Retired Air Force Col. Gene Gardner, who served at MacDill and helped launch the organization that would become Central Command, was a B-47 navigator at Little Rock Air Force Base. During the crisis, his bomb wing was ordered to move B-47s to airports in Memphis, Terre Haute, Ind., and Louisville, Ky.
He says the experience was marked by the unexpected. It began with ferrying a nuclear weapon to Kentucky. But the landing on a short runway at dusk in Louisville was troublesome.
"We didn't know the lights were out on the first 4,000 feet of the short runway and we stopped with the nose of the plane hanging over the end of the overrun," Gardner said
By then, there was more tension than usual, especially for crew members with family, said Gardner.
"We were part of the follow-on force," he said. "We wondered what would be left after missiles and tactical air and B-52s on airborne alert struck.
"But everyone performed quite well. With SAC training it was business as usual; you lived and died by the checklist. Not having an accident was no accident."
"Then some crazy started shooting at our airplanes and our guards fired back. We had to inspect the airplanes as best we could to be sure they had not been hit."
Other bases reported incidents that crews kept short of disaster, despite nuclear weapon loads.
A B-47 from Plattsburgh Air Force Base in New York lost two of its six jet engines on final approach after a three and a half-minute flight to Burlington International Airport in Vermont.
The plane landed so hard it snapped off a fuselage collar of jet-assisted takeoff rockets, six of which ignited and went through a hangar, a 380th Bomb Wing history stated.
The dozen B-47s that relocated from Pease Air Force Base in New Hampshire to Boston's Logan Airport sank into holes their heavy weight created in taxiways where they were parked, an interview by the Center for Military History and Strategic Analysis revealed.
And a group of demonstrators threatened to get onto the seaside airport from dinghys and rowboats.
"This flotilla of flower children were bound to lay down in front of the airplane," Col. Ross Schmoll said in an interview with Virginia Military Institute professor Eric Osborne published online.
However, the Air Police had brought their police dogs with them, which sent the protestors scurrying back to their water craft, Schmoll said.
"Their alternative was unthinkable because they would have had to shoot" to protect the nuclear weapons," he said.
By Oct. 25, 1962, MacDill's tarmacs were packed with 221 aircraft — reconnaissance jets, fighter-bombers and tankers.
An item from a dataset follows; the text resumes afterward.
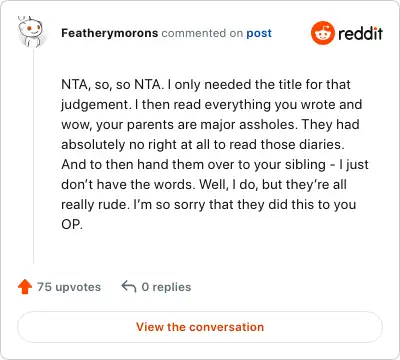Click the line starting "don't have the words"
Viewport: 400px width, 360px height.
204,185
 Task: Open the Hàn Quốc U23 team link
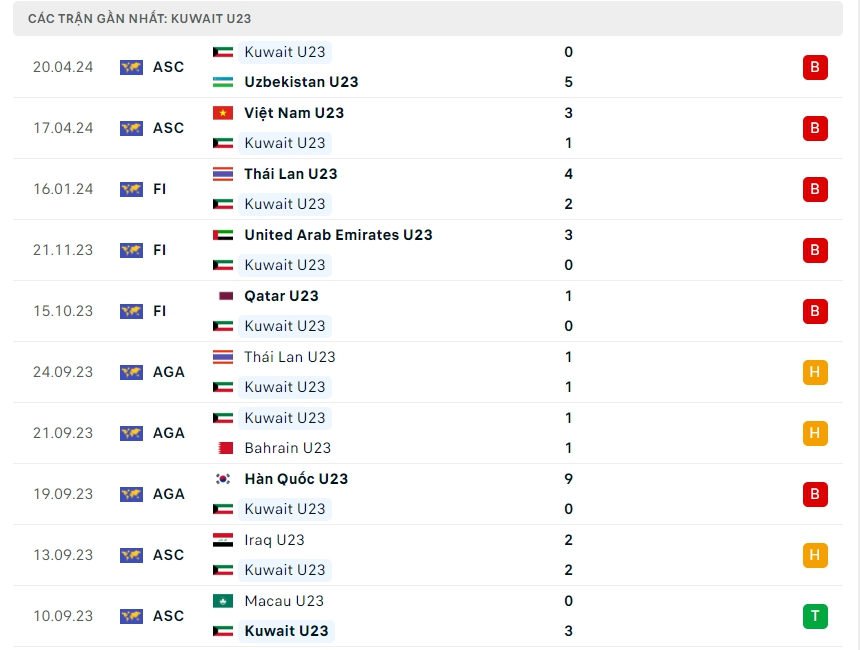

Hawk and Nike Hercules missiles were rushed to south Florida to defend against Russian bombers based in Cuba. Soldiers contended with snakes, alligators and insects, and — when a commander ignored a local farmer's warning — flooding at a Nike site at the main entrance to Everglades National Park.
There wasn't enough security to equip the Nike Hercules with nuclear warheads at the temporary sites, so the soldiers concocted a ruse to fool Soviet satellites. They placed fake, red sleeves on the tips of the missiles, similar to those used on Nikes with nuclear warheads at other U.S. sites, said Charles Carter, a Nike veteran.
"I can tell you those guys put in long hard hours, never complained other than normal bellyaching," said Jay Dresser, an Army first lieutenant in charge of assembling missiles shipped in by truck from depots in Colorado and Alabama. "I would say that 99 percent of the men knew they had a job to do and did it well."
Scott D. Sagan, a political science professor at Stanford University, said people worked hard, worked late and served their country well during the Cuban Missile Crisis.
"There were a number of cases when people took actions they believed were fully within the scope of their authority and created risks perhaps uncalled for and not approved," Sagan said. "But the vast majority of lower level officers performed with great skill and discipline during the 13 days of severe crisis."